▸ **WHAT TO DO**
Quote the entries below from the line with "Task: Click the Maximum" through the line with "Click the Ljud-, video- och", both ends included, and only those lines.

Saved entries
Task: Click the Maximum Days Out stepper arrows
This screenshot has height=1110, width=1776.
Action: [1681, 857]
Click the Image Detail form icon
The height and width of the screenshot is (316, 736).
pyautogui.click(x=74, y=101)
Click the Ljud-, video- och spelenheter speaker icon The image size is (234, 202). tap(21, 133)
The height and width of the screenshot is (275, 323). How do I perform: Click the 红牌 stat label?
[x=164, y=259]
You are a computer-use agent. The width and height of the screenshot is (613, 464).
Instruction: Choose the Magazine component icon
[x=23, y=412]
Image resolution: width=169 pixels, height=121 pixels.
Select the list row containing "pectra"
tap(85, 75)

---

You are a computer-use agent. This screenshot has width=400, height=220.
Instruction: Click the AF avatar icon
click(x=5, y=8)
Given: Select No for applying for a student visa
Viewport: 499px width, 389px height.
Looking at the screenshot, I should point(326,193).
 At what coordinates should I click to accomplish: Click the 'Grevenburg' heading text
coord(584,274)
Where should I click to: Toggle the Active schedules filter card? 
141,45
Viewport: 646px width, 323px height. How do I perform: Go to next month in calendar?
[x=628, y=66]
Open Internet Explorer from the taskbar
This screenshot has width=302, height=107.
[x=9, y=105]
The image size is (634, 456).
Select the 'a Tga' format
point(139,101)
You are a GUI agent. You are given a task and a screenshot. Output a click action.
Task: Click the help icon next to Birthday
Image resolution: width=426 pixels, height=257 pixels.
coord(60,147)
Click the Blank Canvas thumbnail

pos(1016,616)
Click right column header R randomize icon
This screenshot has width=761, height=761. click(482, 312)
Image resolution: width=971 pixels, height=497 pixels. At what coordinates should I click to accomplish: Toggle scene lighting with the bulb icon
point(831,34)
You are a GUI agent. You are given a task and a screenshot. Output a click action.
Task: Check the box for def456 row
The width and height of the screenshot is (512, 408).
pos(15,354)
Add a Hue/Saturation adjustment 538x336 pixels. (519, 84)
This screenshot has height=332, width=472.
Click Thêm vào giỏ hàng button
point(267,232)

---

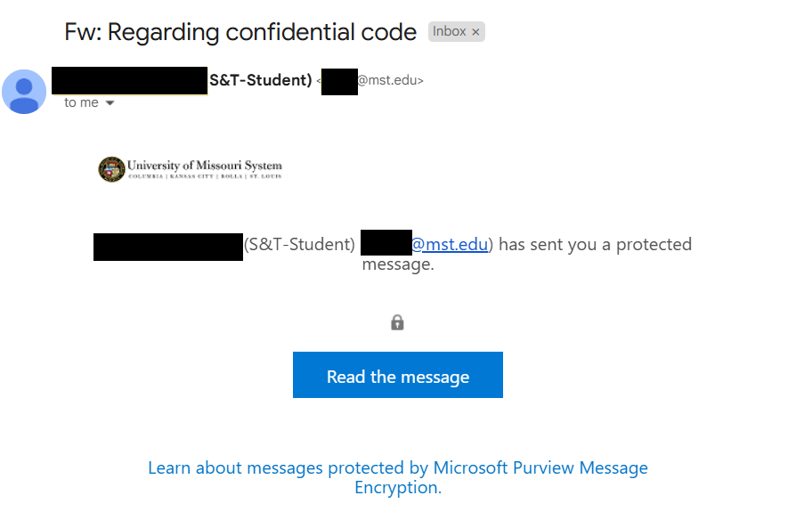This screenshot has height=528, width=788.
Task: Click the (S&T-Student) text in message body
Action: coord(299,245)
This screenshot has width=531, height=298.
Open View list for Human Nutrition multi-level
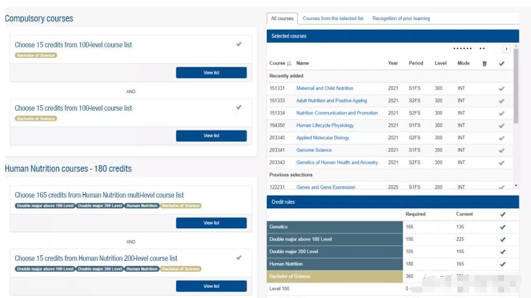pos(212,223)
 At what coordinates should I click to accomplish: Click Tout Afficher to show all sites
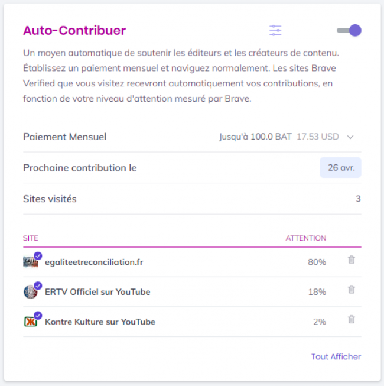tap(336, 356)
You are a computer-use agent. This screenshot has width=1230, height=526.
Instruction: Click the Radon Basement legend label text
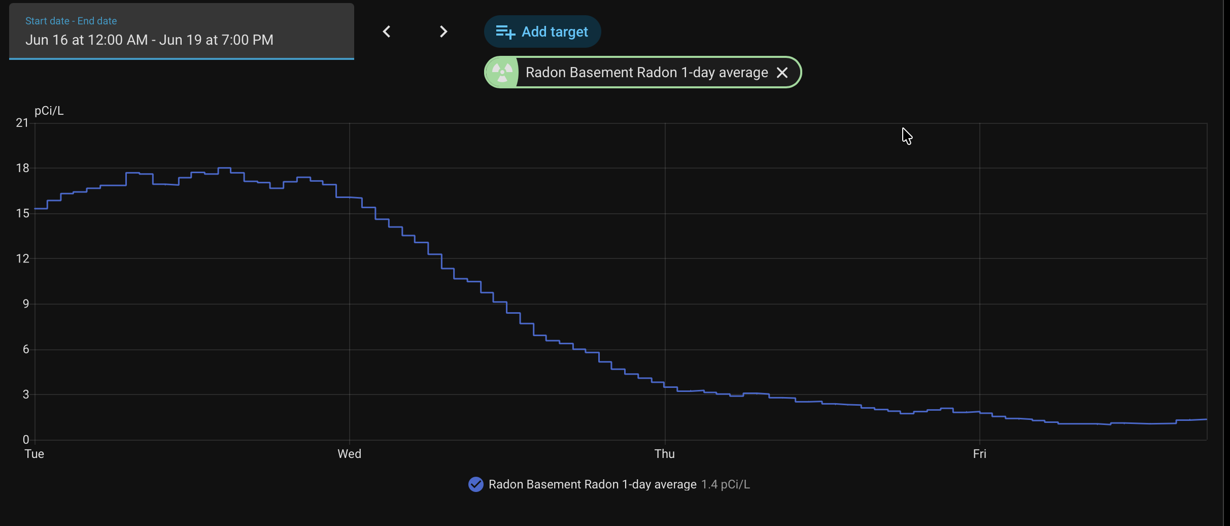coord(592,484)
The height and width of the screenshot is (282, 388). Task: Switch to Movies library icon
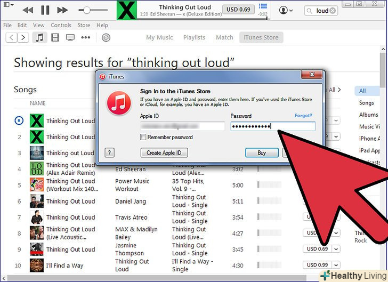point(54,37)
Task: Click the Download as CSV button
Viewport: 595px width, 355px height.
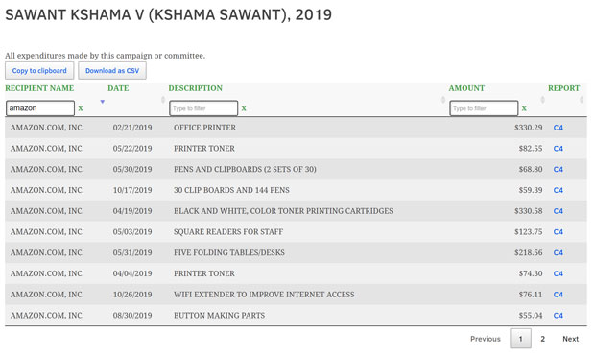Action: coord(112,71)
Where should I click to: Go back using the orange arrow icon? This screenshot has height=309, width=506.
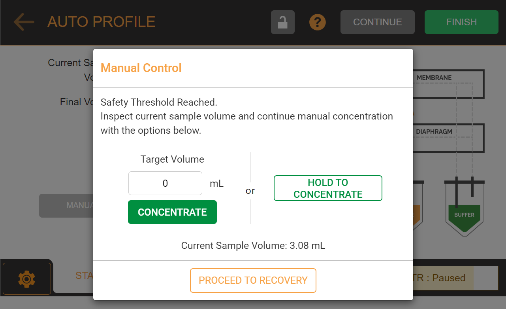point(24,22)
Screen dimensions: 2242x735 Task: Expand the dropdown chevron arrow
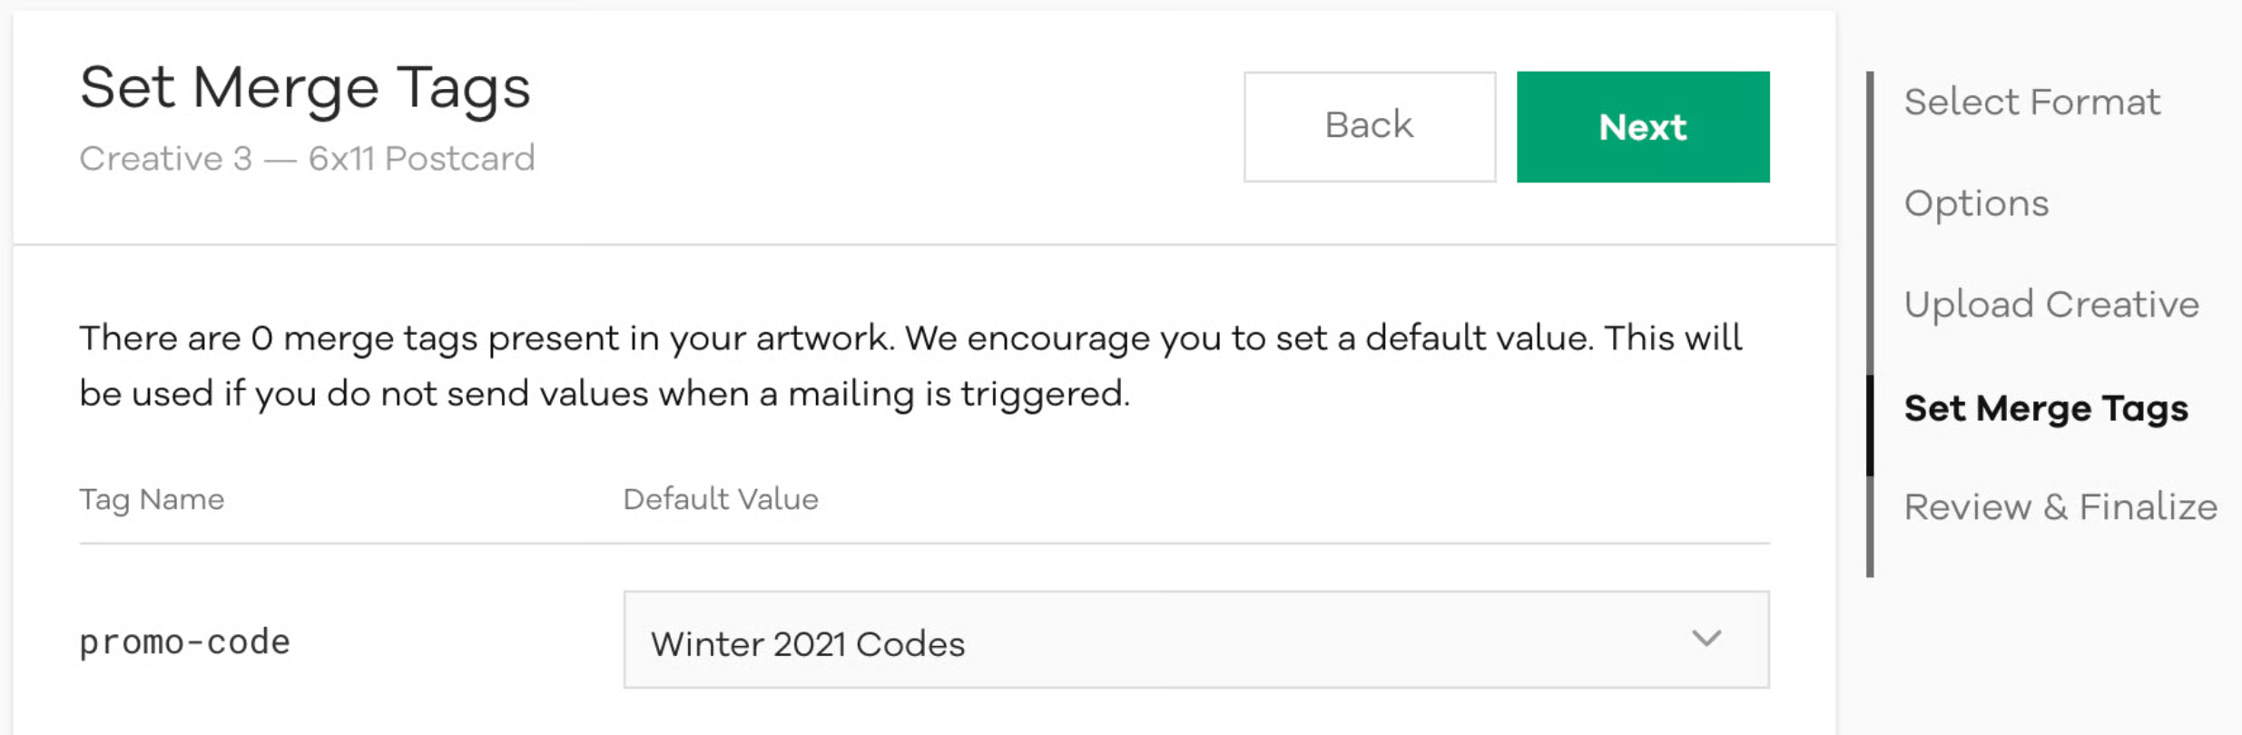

▸ **EXPECTED OUTPUT**
Task: Click the Maximum Days Out stepper arrows
This screenshot has height=1110, width=1776.
Action: [1681, 857]
Click the Image Detail form icon
The height and width of the screenshot is (316, 736).
pyautogui.click(x=74, y=101)
Click the Ljud-, video- och spelenheter speaker icon The image size is (234, 202). tap(21, 133)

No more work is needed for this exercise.